List each line in the data below that contains the string "pixels". Matches must agree in case.

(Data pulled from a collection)
--*--
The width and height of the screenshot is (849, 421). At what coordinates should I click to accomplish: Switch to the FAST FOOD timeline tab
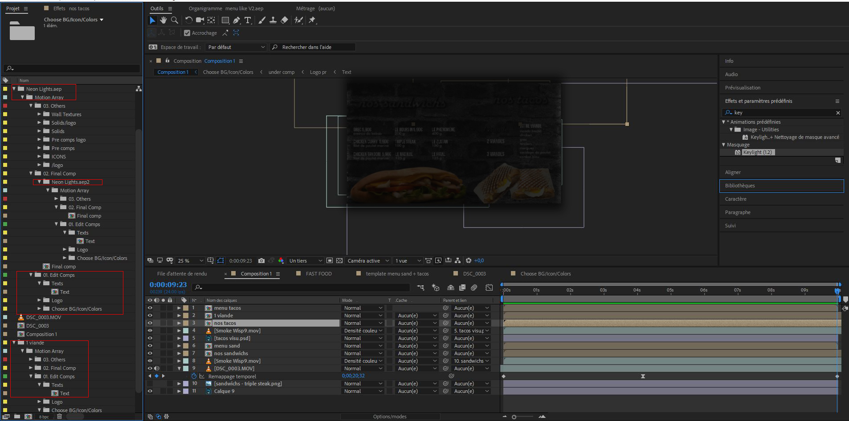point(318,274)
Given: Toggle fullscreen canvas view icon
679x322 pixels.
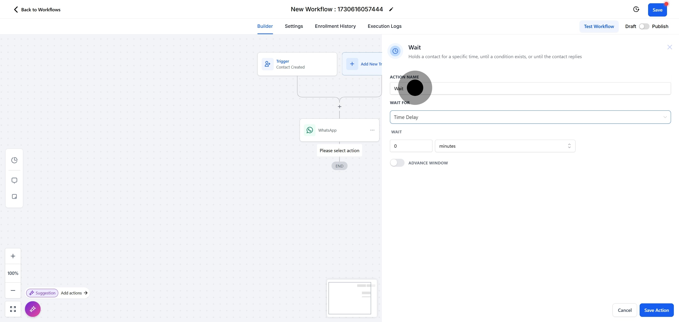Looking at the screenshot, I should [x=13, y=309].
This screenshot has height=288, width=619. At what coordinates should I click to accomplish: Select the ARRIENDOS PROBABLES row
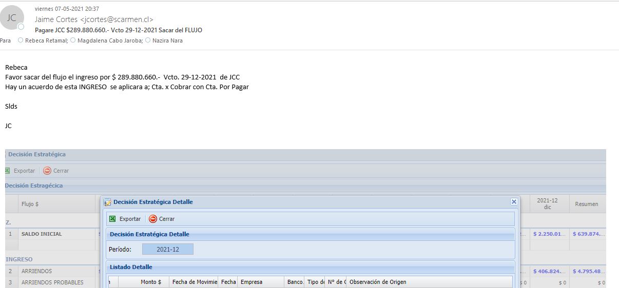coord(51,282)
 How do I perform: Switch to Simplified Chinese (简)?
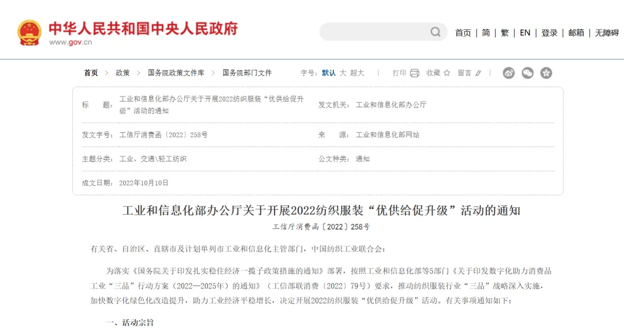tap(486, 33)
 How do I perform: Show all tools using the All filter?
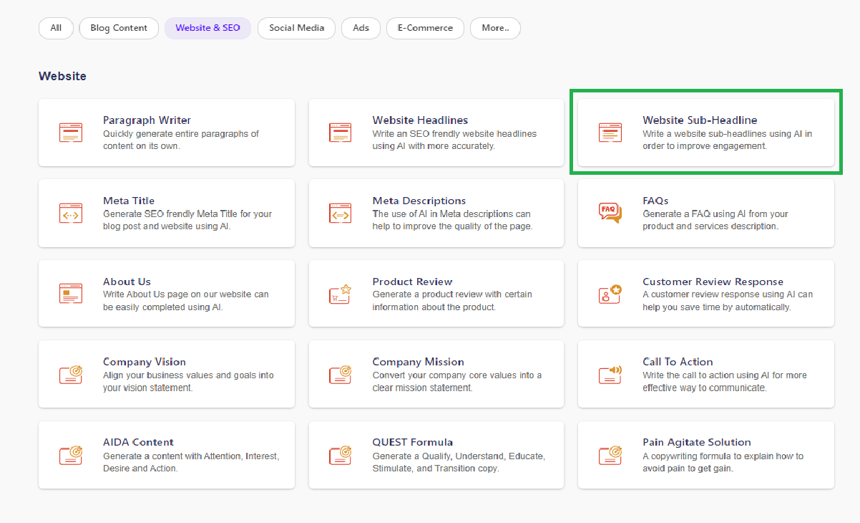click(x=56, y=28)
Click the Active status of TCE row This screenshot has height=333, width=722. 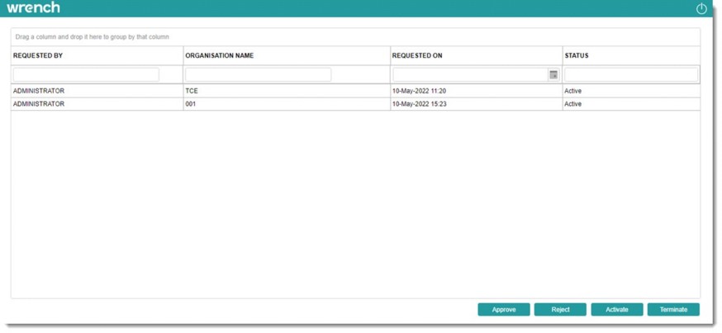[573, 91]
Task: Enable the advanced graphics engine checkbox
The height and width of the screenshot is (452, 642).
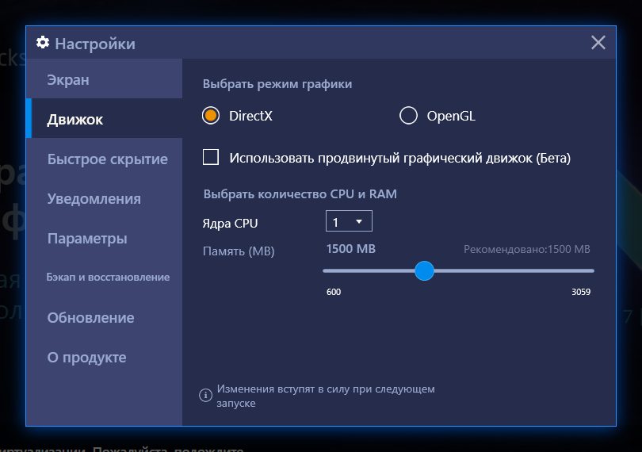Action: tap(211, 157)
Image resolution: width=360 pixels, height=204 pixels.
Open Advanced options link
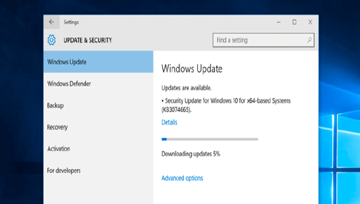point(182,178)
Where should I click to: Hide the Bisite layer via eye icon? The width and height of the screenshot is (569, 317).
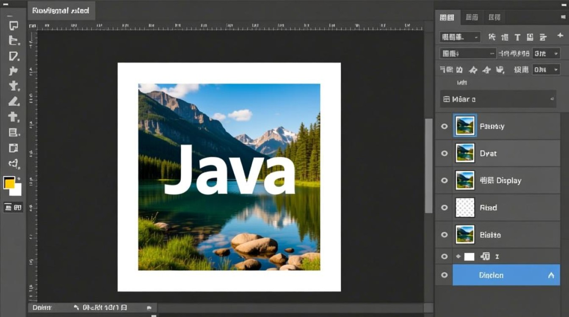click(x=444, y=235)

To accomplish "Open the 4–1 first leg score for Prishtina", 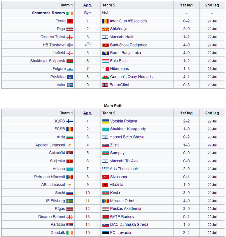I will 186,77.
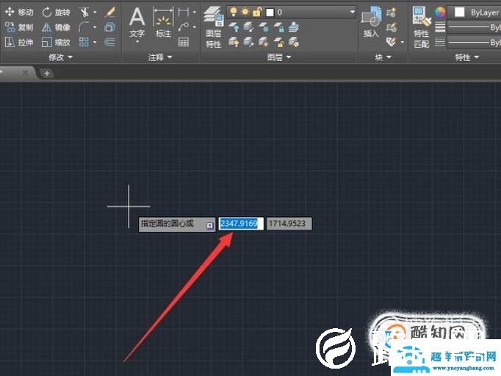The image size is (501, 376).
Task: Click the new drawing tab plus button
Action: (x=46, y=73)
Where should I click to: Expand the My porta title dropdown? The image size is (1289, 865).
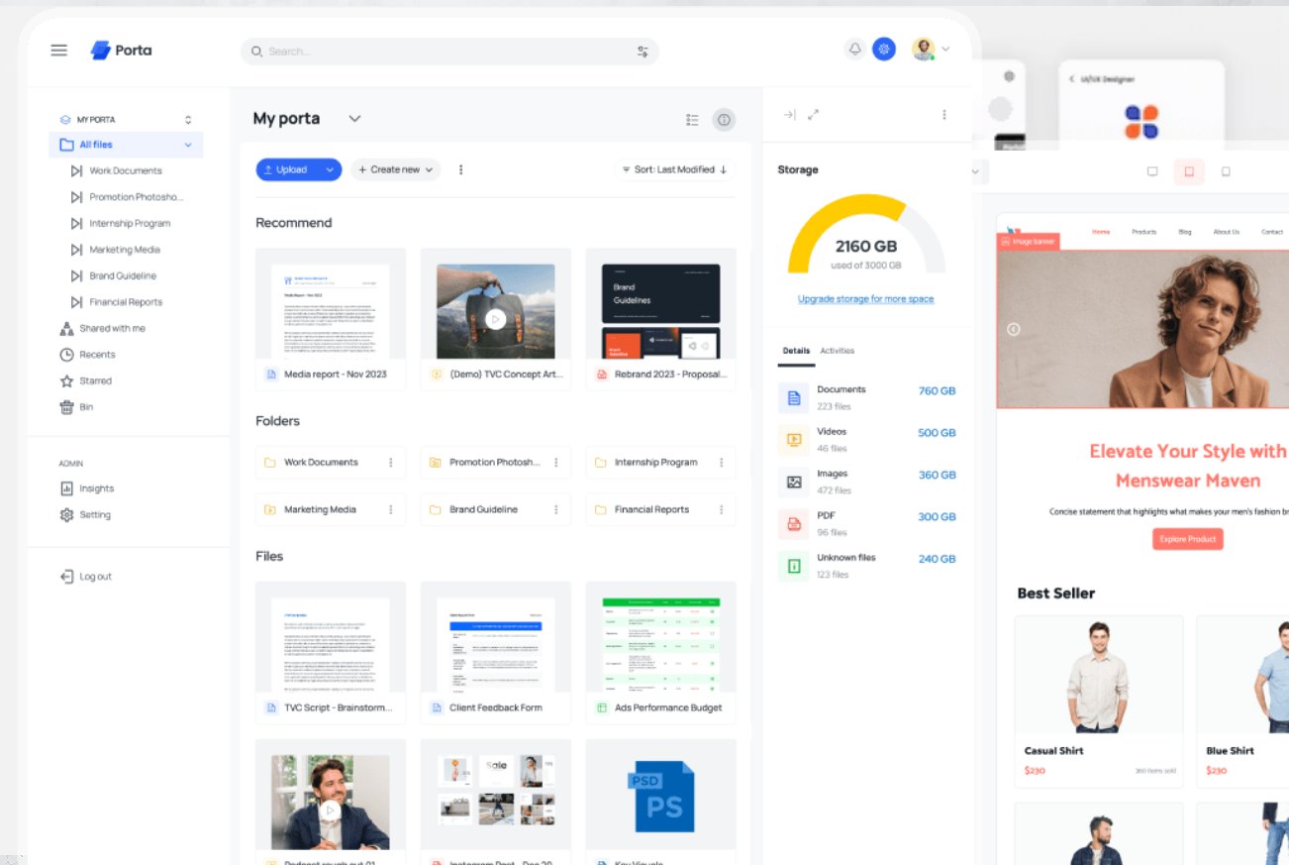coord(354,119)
--*--
[Exercise result]
679x322 pixels.
Image resolution: width=360 pixels, height=204 pixels.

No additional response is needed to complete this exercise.